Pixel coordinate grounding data

**********

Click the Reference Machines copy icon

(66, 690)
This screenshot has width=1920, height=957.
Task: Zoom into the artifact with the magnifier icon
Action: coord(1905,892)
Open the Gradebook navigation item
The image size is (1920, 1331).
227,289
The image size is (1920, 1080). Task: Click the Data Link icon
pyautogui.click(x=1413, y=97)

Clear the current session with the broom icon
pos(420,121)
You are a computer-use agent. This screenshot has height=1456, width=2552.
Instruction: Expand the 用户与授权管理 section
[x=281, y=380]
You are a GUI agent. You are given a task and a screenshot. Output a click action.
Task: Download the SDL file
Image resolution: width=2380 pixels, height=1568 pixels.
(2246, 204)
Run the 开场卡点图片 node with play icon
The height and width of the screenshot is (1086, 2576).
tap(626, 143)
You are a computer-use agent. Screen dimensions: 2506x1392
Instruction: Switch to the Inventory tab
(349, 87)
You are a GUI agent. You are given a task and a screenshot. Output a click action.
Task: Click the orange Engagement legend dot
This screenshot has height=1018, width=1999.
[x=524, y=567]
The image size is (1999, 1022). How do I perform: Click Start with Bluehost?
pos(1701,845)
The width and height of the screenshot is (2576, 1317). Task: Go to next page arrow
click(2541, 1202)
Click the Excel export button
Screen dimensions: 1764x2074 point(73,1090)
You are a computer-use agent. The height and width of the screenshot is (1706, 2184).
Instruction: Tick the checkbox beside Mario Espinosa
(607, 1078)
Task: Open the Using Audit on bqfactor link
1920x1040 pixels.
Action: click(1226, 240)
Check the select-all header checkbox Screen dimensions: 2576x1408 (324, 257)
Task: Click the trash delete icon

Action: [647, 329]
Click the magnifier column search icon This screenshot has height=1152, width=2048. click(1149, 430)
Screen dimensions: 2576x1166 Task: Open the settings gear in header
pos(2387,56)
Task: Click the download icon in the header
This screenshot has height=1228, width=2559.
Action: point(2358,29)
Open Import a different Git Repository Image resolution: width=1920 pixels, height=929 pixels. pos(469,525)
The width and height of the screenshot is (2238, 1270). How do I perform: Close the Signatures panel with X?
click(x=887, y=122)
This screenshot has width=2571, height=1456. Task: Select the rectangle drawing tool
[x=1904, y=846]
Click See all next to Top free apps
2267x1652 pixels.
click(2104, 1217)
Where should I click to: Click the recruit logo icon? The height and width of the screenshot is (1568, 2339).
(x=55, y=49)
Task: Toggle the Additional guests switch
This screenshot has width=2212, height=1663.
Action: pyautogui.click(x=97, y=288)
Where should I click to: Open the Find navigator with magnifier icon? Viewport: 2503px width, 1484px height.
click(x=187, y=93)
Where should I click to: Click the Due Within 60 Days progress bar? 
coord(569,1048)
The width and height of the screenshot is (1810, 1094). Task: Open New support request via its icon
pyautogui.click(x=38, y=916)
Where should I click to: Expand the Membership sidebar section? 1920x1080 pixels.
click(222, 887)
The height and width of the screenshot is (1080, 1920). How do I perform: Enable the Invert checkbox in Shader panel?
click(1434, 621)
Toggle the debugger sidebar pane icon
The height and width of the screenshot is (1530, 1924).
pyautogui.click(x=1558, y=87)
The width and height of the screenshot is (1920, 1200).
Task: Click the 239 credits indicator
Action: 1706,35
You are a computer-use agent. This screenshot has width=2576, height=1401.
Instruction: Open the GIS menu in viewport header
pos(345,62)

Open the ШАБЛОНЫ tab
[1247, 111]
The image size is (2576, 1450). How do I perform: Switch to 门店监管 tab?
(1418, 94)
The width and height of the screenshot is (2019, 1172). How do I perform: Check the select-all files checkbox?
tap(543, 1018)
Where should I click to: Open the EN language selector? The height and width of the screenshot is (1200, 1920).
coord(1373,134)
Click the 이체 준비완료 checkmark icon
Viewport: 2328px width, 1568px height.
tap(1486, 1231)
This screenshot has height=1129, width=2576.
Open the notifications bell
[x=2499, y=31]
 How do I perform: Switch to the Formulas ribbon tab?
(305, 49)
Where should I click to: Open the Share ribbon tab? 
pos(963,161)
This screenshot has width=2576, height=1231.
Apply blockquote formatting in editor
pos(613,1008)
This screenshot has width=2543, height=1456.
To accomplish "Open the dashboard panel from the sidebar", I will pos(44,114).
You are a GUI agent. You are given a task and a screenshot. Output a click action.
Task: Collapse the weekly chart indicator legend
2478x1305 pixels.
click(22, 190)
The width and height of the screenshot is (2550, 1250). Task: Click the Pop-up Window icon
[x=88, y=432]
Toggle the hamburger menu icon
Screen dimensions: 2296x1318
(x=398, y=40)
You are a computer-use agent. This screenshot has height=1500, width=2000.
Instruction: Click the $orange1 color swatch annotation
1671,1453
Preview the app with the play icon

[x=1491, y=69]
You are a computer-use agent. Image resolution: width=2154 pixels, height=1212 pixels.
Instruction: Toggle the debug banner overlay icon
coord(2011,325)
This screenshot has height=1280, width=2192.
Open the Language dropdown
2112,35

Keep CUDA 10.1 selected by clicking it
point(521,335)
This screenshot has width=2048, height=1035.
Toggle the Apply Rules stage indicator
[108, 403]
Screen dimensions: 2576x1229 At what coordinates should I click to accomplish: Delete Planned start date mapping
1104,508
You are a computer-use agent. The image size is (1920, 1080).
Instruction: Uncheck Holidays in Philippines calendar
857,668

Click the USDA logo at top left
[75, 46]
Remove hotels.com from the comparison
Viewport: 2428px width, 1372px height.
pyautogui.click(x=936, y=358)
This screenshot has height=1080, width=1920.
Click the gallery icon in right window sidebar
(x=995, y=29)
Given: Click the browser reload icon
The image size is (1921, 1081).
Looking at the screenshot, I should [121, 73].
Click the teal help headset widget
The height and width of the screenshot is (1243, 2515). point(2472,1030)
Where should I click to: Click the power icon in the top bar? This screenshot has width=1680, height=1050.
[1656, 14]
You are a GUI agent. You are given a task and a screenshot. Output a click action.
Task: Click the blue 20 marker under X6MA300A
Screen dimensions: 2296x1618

**********

### THE PROBLEM
The answer is every line in the data where the word "legend" appears.

### SOLVED EXERCISE
Task: Click the orange Engagement legend dot
Task: Collapse the weekly chart indicator legend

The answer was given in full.